15. A method for treating cancer comprising administering to a subject in need of such treatment an effective amount of the pharmaceutical composition of claim 12.

16. A method for treating an immune disorder comprising administering to a subject in need of such treatment an effective amount of the pharmaceutical composition of claim 12.

17. A method for detecting a polynucleotide which encodes a cyclin related protein in a biological sample comprising the steps of:
a) hybridizing the polynucleotide of claim 8 to nucleic acid material of a biological sample, thereby forming a hybridization complex; and b) detecting said hybridization complex, wherein the presence of said complex correlates with the presence of a polynucleotide encoding cyclin related protein in said biological sample.

18. The method of claim 17 wherein the nucleic acid material is amplified by the polymerase chain reaction.

19. A substantially purified cyclin related protein comprising the amino acid sequence of SEQ
ID NO:3 or fragments thereof.

20. An isolated and purified polynucleotide sequence encoding the cyclin related protein of claim 19 or fragments or variants of said polynucleotide sequence.

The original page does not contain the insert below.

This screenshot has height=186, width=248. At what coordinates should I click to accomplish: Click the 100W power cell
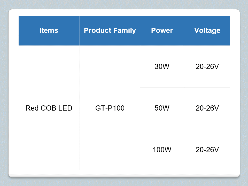click(x=162, y=150)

21. A composition comprising the polynucleotide sequence of claim 20.

22, A polynucleotide sequence which hybridizes under stringent conditions to the polynucleotide sequence of claim 20.

23. A polynucleotide sequence which is complementary to the polynucleotide sequence of claim 20 or fragments or variants thereof.

24. An isolated and purified polynucleotide sequence comprising SEQ ID NO:4 or fragments or variants thereof.

25. A composition comprising the polynucleotide sequence of claim 24.

26. A polynucleotide sequence which is complementary to the polynucleotide sequence of claim 24.

27. An expression vector containing at least a fragment of the polynucleotide sequence of claim 20.

28. A host cell containing the vector of claim 27.

29. A method for producing a polypeptide comprising the amino acid sequence of SEQ ID
NO:3, or a fragment thereof, the method comprising the steps of:
a) culturing the host cell of claim 28 under conditions suitable for the expression of the polypeptide; and b) recovering the polypeptide from the host cell culture.

30. A pharmaceutical composition comprising a substantially purified cyclin related protein having the amino acid sequence of SEQ ID NO:3 in conjunction with a suitable pharmaceutical carrier.

31. A purified antibody which specifically binds to the polypeptide of claim 19.

32. A purified agonist which modulates the activity of the polypeptide of claim 19.

33. A purified antagonist which decreases the effect of the polypeptide of claim 19.

34. A method for treating a developmental disorder comprising administering to a subject in need of such treatment an effective amount of the pharmaceutical composition of claim 30.

35. A method for treating an immune disorder comprising administering to a subject in need of such treatment an effective amount of the purified antagonist of claim 33.

36. A method for detecting a polynucleotide which encodes a cyclin related protein in a biological sample comprising the steps of:
a) hybridizing the polynucleotide of claim 26 to nucleic acid material of a biological sample, thereby forming a hybridization complex; and b) detecting said hybridization complex, wherein the presence of said complex correlates with the presence of a polynucleotide encoding cyclin related protein in said biological sample.

37. The method of claim 36 wherein the nucleic acid material is amplified by the polymerase chain reaction.